||Costa Rica Las Lajas Perla Negra Natural Organic 2011
||Los Angeles, Sabanilla de Alajuela, Central Valley
||Varietal(s): Caturra and Catuaí
The Chacón Solano Family has been growing coffee at Las Lajas for over 80 years. The current generation, headed by Oscar and Francisca Chacón, began farming organically around 30 years ago and in 2000 became one of only a handful of farms in Costa Rica to be officially certified organic. The family strives not only to farm in an environmentally and socially responsible way, but also to produce coffee of the highest quality.
Las Lajas is located at 1,300 to 1,500m in the foothills of the Poás volcano, in prime specialty coffee country in the Sabanilla de Alajuela region of Costa Rica’s Central Valley. This lush, fertile area is characterised by heavy and regular rainfall of around 3,000mm for 150 days of the year.
The farm produces 100% Arabica coffee, Caturra and Catuaí varietals, which is grown in the shade of native trees. Organic composts are produced on site using vermiculture (worm composting), and the production process is entirely free of chemicals and agro-toxins.
The harvest starts in December and runs until February. The cherries are selectively handpicked, to ensure that only fully ripe and good quality cherries are collected. These are then sun dried on African beds (raised screens) for about 10 days and then transferred to dry in a polytunnel until the coffee reaches 11.5% humidity. The dry cherries are then rested, before being milled and graded using a gravitational sorter.

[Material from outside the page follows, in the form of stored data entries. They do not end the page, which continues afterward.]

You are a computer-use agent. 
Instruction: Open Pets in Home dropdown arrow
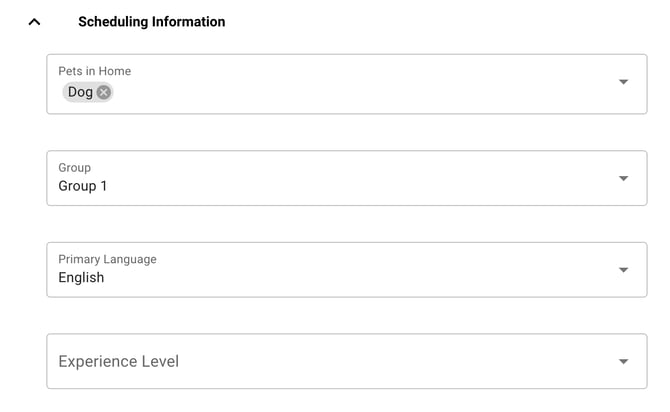623,82
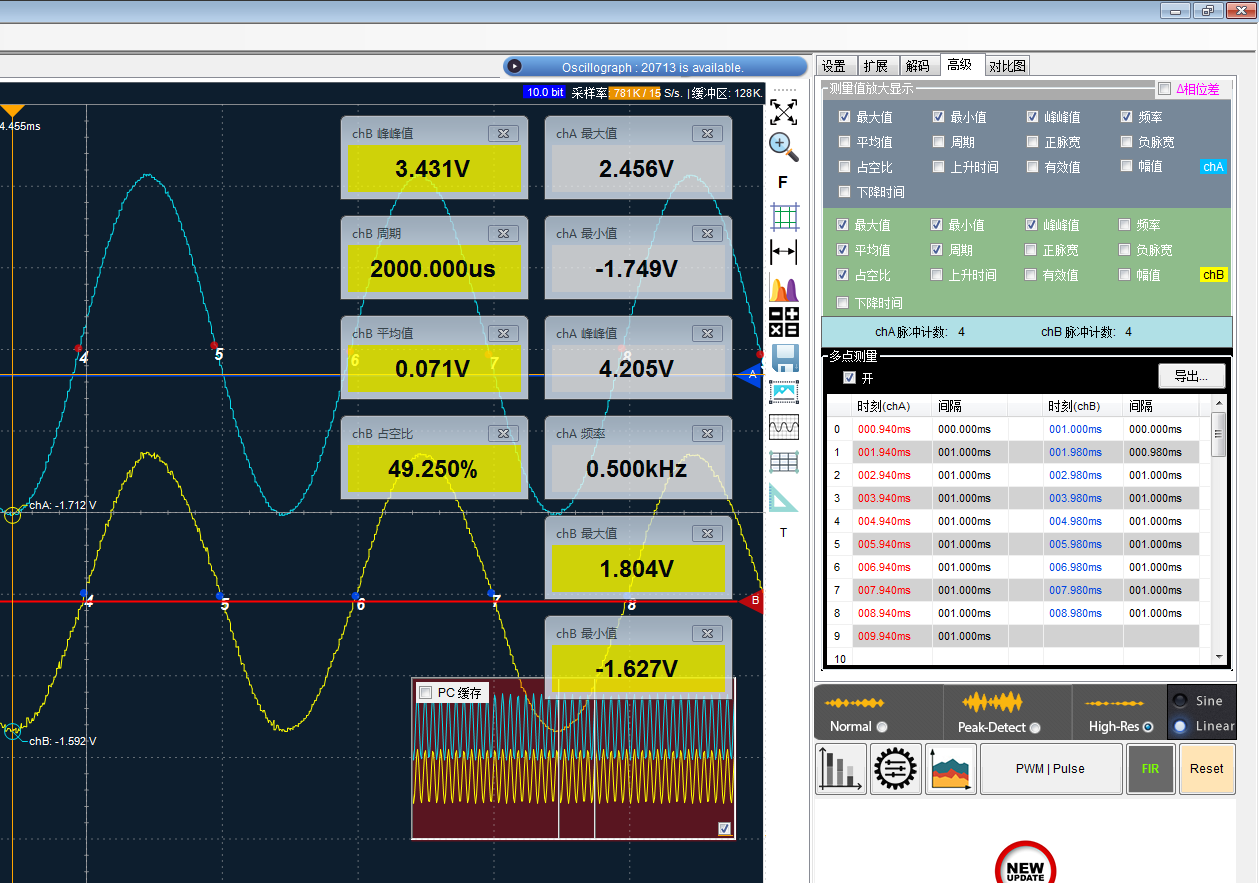This screenshot has width=1259, height=883.
Task: Open the gear filter settings button
Action: (895, 768)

The Chacón family’s hard work and attention to detail was recognised in the 2008 and 2009 Cup of Excellence competitions, with the farm placed in the top 25 both years.

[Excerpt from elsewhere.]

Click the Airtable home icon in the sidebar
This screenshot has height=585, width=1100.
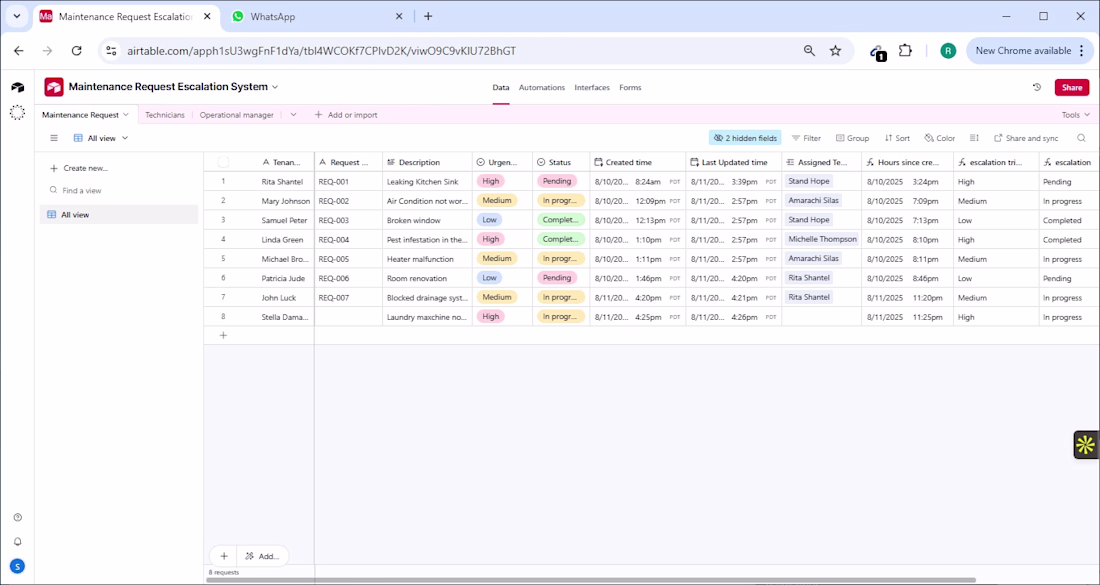pos(17,88)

In the cup this coffee is a Jeckyll and hyde personality. It starts of all sweetness and clean crisp acidity, then it remembers its a natural and turns into figs, and prunes and dried fruit. A super complex cup that delivers one of the most confused but interesting cups I've enjoyed in a while.
Coffee: Las Lajas ‘Perla Negra’ natural organic
Farm: Las Lajas
Varietal(s): Caturra and Catuaí
Processing: Natural, sun dried on raised African beds, patios and polytunnels
Owner: Chacón Solano Family
City: Foothills of the Poas Volcano
Region: Los Angeles, Sabanilla de Alajuela, Central Valley
Country: Costa Rica
Certification: Organic certified (UK4)
Medium to medium dark roast. My preference is just into second crack, first few pops then drop.
"Quick Look" Guide:
Sweet, clean, figs, prunes, dried fruit, huge body.